> **EXERCISE DIRECTIONS**
Copy the records exactly, every one of them.

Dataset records
*** Block opens ***

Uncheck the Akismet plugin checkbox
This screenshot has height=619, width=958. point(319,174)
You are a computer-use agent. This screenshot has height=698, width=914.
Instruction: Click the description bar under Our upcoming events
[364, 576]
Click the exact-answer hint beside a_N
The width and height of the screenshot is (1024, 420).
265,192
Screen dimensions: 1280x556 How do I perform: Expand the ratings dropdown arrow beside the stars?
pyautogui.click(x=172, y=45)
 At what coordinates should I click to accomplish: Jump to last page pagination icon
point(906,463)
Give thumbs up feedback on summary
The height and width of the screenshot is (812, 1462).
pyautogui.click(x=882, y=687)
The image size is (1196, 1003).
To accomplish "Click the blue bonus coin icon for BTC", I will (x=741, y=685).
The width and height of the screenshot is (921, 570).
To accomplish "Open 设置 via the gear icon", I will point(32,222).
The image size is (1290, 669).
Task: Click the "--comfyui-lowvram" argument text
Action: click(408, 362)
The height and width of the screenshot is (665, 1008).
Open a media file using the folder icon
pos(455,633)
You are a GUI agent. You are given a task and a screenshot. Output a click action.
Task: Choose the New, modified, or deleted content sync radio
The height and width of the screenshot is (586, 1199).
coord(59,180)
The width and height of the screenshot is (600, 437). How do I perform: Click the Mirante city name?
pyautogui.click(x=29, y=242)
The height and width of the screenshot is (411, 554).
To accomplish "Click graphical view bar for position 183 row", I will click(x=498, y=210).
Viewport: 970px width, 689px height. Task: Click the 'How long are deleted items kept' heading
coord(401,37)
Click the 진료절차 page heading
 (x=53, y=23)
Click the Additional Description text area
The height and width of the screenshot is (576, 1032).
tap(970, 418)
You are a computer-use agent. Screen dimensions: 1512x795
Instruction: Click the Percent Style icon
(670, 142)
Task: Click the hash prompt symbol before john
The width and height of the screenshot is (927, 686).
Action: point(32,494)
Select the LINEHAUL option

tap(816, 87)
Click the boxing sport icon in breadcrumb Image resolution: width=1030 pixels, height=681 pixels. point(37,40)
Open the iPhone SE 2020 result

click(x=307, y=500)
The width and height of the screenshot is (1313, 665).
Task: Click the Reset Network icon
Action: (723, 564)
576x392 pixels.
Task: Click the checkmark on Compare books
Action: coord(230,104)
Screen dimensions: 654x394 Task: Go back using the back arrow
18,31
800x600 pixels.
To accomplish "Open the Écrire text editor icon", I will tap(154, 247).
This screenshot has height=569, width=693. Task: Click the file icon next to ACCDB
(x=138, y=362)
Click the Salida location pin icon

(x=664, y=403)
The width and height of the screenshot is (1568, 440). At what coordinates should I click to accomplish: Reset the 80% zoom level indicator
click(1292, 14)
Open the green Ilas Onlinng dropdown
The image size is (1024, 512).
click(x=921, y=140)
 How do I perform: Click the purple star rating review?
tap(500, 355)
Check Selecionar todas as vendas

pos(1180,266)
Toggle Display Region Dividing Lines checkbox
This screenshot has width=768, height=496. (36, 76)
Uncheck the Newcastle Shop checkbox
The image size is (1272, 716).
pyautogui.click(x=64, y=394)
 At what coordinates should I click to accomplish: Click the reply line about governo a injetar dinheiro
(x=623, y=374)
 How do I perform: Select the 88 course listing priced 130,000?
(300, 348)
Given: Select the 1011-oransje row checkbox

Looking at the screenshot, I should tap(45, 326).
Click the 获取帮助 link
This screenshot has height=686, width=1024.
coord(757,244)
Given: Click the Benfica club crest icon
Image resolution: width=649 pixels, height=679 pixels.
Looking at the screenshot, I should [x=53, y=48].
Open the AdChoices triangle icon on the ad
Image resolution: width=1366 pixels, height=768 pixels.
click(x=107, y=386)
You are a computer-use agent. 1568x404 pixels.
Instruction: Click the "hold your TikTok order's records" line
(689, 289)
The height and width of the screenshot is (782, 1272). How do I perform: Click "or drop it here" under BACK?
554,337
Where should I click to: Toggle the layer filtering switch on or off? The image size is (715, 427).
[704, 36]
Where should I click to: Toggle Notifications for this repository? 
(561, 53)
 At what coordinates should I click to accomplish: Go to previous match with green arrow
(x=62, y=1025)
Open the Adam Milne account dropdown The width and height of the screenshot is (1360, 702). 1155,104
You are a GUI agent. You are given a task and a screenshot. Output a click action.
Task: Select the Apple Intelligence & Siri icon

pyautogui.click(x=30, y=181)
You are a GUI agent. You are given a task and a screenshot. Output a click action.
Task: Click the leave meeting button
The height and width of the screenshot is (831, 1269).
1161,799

*** Block closes ***

> **FINAL ANSWER**
Uncheck the Akismet plugin checkbox
This screenshot has height=619, width=958. point(319,174)
You are a computer-use agent. This screenshot has height=698, width=914.
Instruction: Click the description bar under Our upcoming events
[364, 576]
Click the exact-answer hint beside a_N
The width and height of the screenshot is (1024, 420).
265,192
Screen dimensions: 1280x556 How do I perform: Expand the ratings dropdown arrow beside the stars?
pyautogui.click(x=172, y=45)
 At what coordinates should I click to accomplish: Jump to last page pagination icon
point(906,463)
Give thumbs up feedback on summary
The height and width of the screenshot is (812, 1462).
pyautogui.click(x=882, y=687)
The image size is (1196, 1003).
To accomplish "Click the blue bonus coin icon for BTC", I will (x=741, y=685).
The width and height of the screenshot is (921, 570).
To accomplish "Open 设置 via the gear icon", I will point(32,222).
The image size is (1290, 669).
Task: Click the "--comfyui-lowvram" argument text
Action: click(408, 362)
The height and width of the screenshot is (665, 1008).
Open a media file using the folder icon
pos(455,633)
You are a GUI agent. You are given a task and a screenshot. Output a click action.
Task: Choose the New, modified, or deleted content sync radio
The height and width of the screenshot is (586, 1199).
coord(59,180)
The width and height of the screenshot is (600, 437). How do I perform: Click the Mirante city name?
pyautogui.click(x=29, y=242)
The height and width of the screenshot is (411, 554).
To accomplish "Click graphical view bar for position 183 row", I will click(x=498, y=210).
Viewport: 970px width, 689px height. Task: Click the 'How long are deleted items kept' heading
coord(401,37)
Click the 진료절차 page heading
 (x=53, y=23)
Click the Additional Description text area
The height and width of the screenshot is (576, 1032).
tap(970, 418)
You are a computer-use agent. Screen dimensions: 1512x795
Instruction: Click the Percent Style icon
(670, 142)
Task: Click the hash prompt symbol before john
The width and height of the screenshot is (927, 686).
Action: point(32,494)
Select the LINEHAUL option

tap(816, 87)
Click the boxing sport icon in breadcrumb Image resolution: width=1030 pixels, height=681 pixels. point(37,40)
Open the iPhone SE 2020 result

click(x=307, y=500)
The width and height of the screenshot is (1313, 665).
Task: Click the Reset Network icon
Action: (723, 564)
576x392 pixels.
Task: Click the checkmark on Compare books
Action: coord(230,104)
Screen dimensions: 654x394 Task: Go back using the back arrow
18,31
800x600 pixels.
To accomplish "Open the Écrire text editor icon", I will tap(154, 247).
This screenshot has height=569, width=693. Task: Click the file icon next to ACCDB
(x=138, y=362)
Click the Salida location pin icon

(x=664, y=403)
The width and height of the screenshot is (1568, 440). At what coordinates should I click to accomplish: Reset the 80% zoom level indicator
click(1292, 14)
Open the green Ilas Onlinng dropdown
The image size is (1024, 512).
click(x=921, y=140)
 How do I perform: Click the purple star rating review?
tap(500, 355)
Check Selecionar todas as vendas

pos(1180,266)
Toggle Display Region Dividing Lines checkbox
This screenshot has width=768, height=496. (36, 76)
Uncheck the Newcastle Shop checkbox
The image size is (1272, 716).
pyautogui.click(x=64, y=394)
 At what coordinates should I click to accomplish: Click the reply line about governo a injetar dinheiro
(x=623, y=374)
 How do I perform: Select the 88 course listing priced 130,000?
(300, 348)
Given: Select the 1011-oransje row checkbox

Looking at the screenshot, I should tap(45, 326).
Click the 获取帮助 link
This screenshot has height=686, width=1024.
coord(757,244)
Given: Click the Benfica club crest icon
Image resolution: width=649 pixels, height=679 pixels.
Looking at the screenshot, I should [x=53, y=48].
Open the AdChoices triangle icon on the ad
Image resolution: width=1366 pixels, height=768 pixels.
click(x=107, y=386)
You are a computer-use agent. 1568x404 pixels.
Instruction: Click the "hold your TikTok order's records" line
(689, 289)
The height and width of the screenshot is (782, 1272). How do I perform: Click "or drop it here" under BACK?
554,337
Where should I click to: Toggle the layer filtering switch on or off? The image size is (715, 427).
[704, 36]
Where should I click to: Toggle Notifications for this repository? 
(561, 53)
 At what coordinates should I click to accomplish: Go to previous match with green arrow
(x=62, y=1025)
Open the Adam Milne account dropdown The width and height of the screenshot is (1360, 702). 1155,104
You are a GUI agent. You are given a task and a screenshot. Output a click action.
Task: Select the Apple Intelligence & Siri icon

pyautogui.click(x=30, y=181)
You are a GUI agent. You are given a task and a screenshot. Output a click action.
Task: Click the leave meeting button
The height and width of the screenshot is (831, 1269).
1161,799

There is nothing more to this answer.